**Work to complete:** Write out, exactly and in full, the line where "Viewport: 1080px width, 577px" appears together with all lines that follow it in the entries below. Do not include pictures.

▬▬▬▬▬▬

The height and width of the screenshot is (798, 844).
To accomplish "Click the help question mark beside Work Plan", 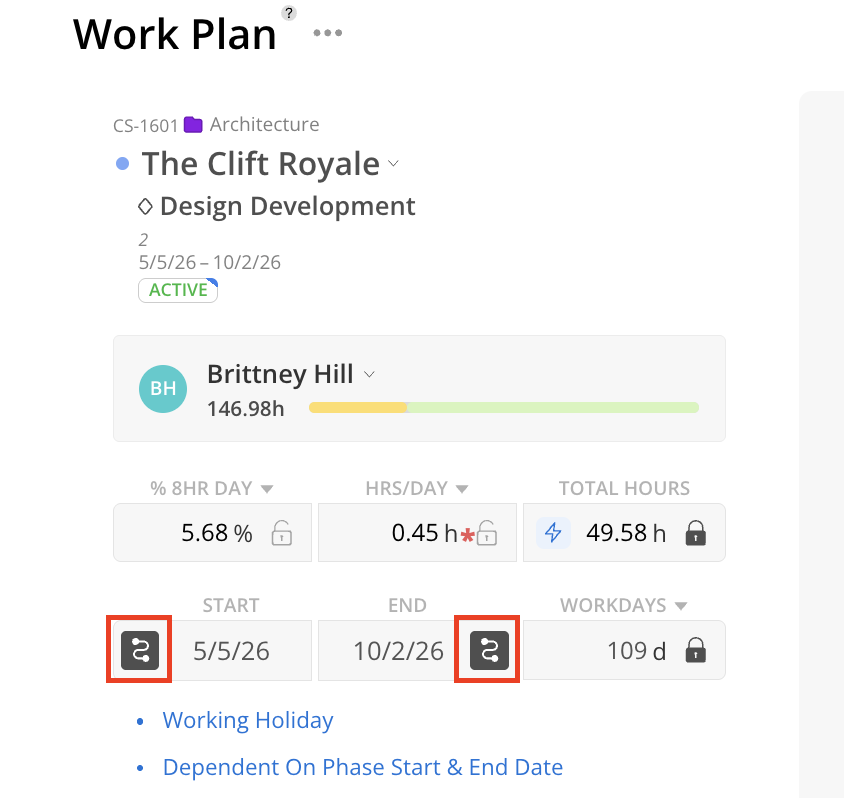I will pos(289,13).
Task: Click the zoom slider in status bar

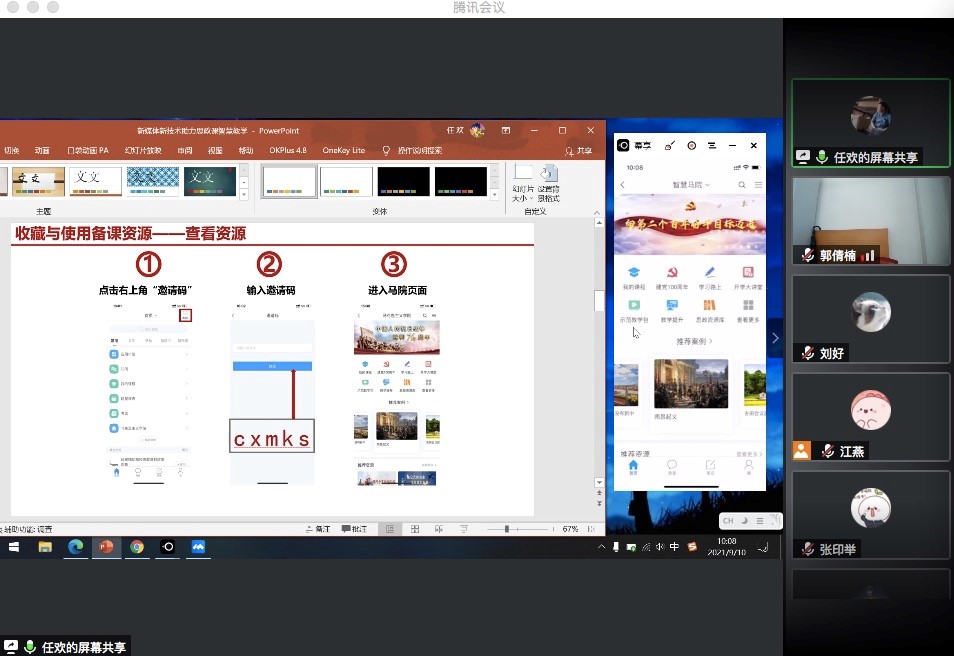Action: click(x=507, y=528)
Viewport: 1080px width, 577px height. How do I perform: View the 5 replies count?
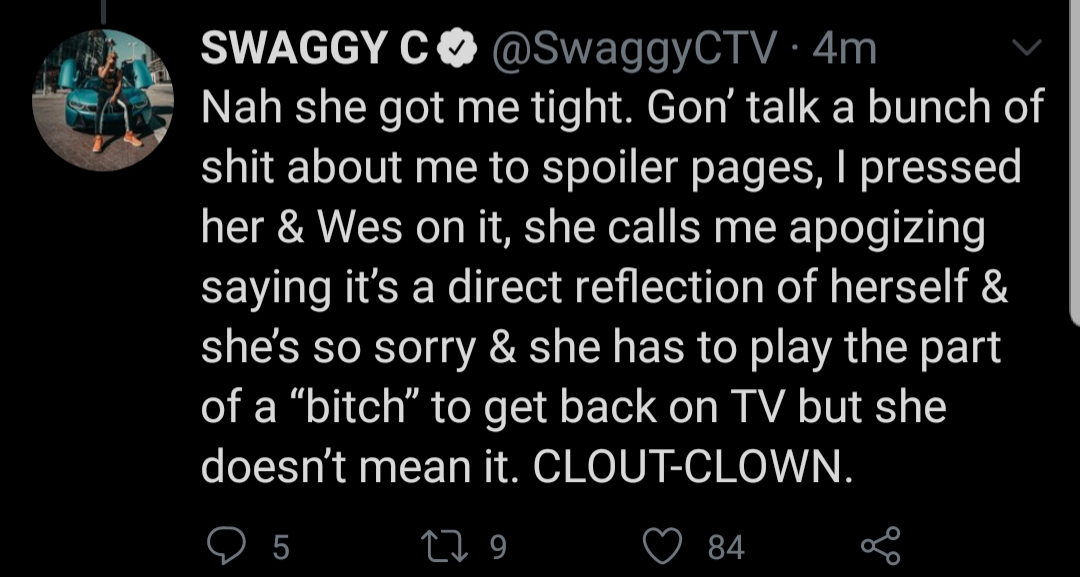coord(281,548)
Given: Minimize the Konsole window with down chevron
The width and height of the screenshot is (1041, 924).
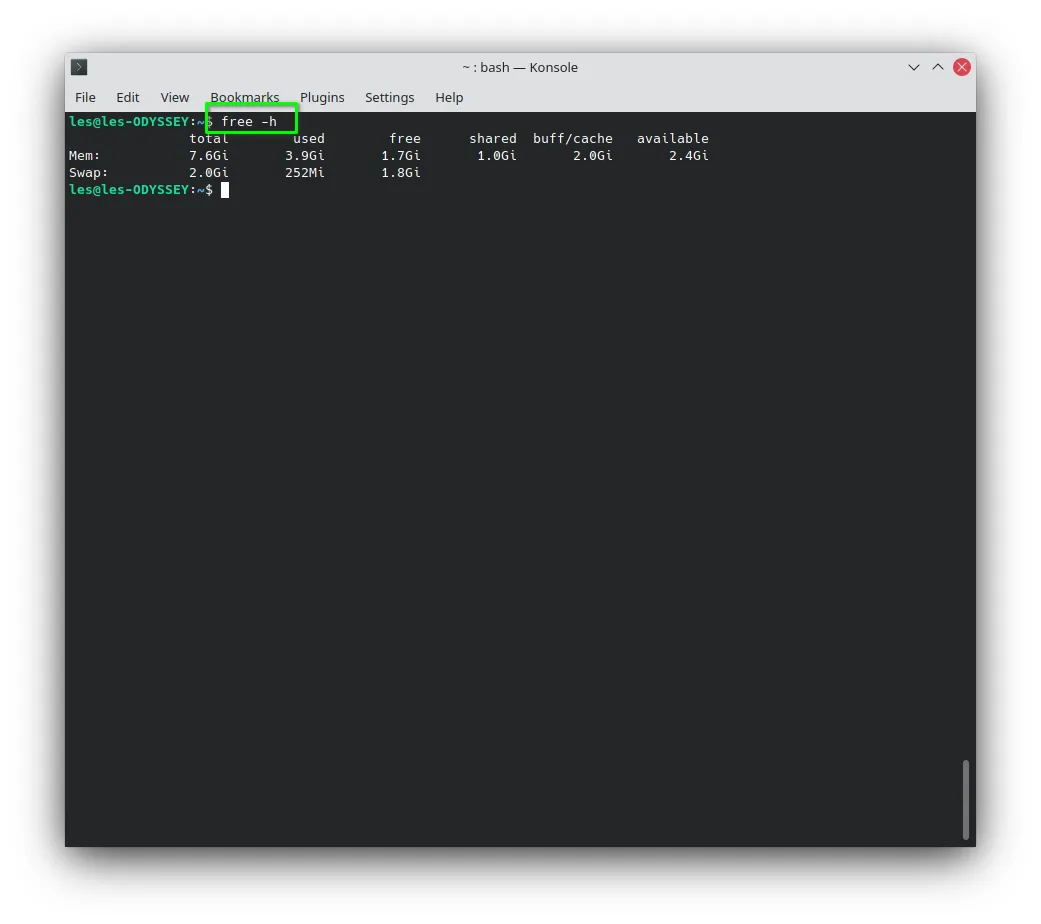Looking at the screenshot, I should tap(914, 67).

▬▬▬▬▬▬

**Output:**
Viewport: 1080px width, 577px height. How do I perform: View the 5 replies count?
coord(281,548)
Given: Minimize the Konsole window with down chevron
The width and height of the screenshot is (1041, 924).
Looking at the screenshot, I should tap(914, 67).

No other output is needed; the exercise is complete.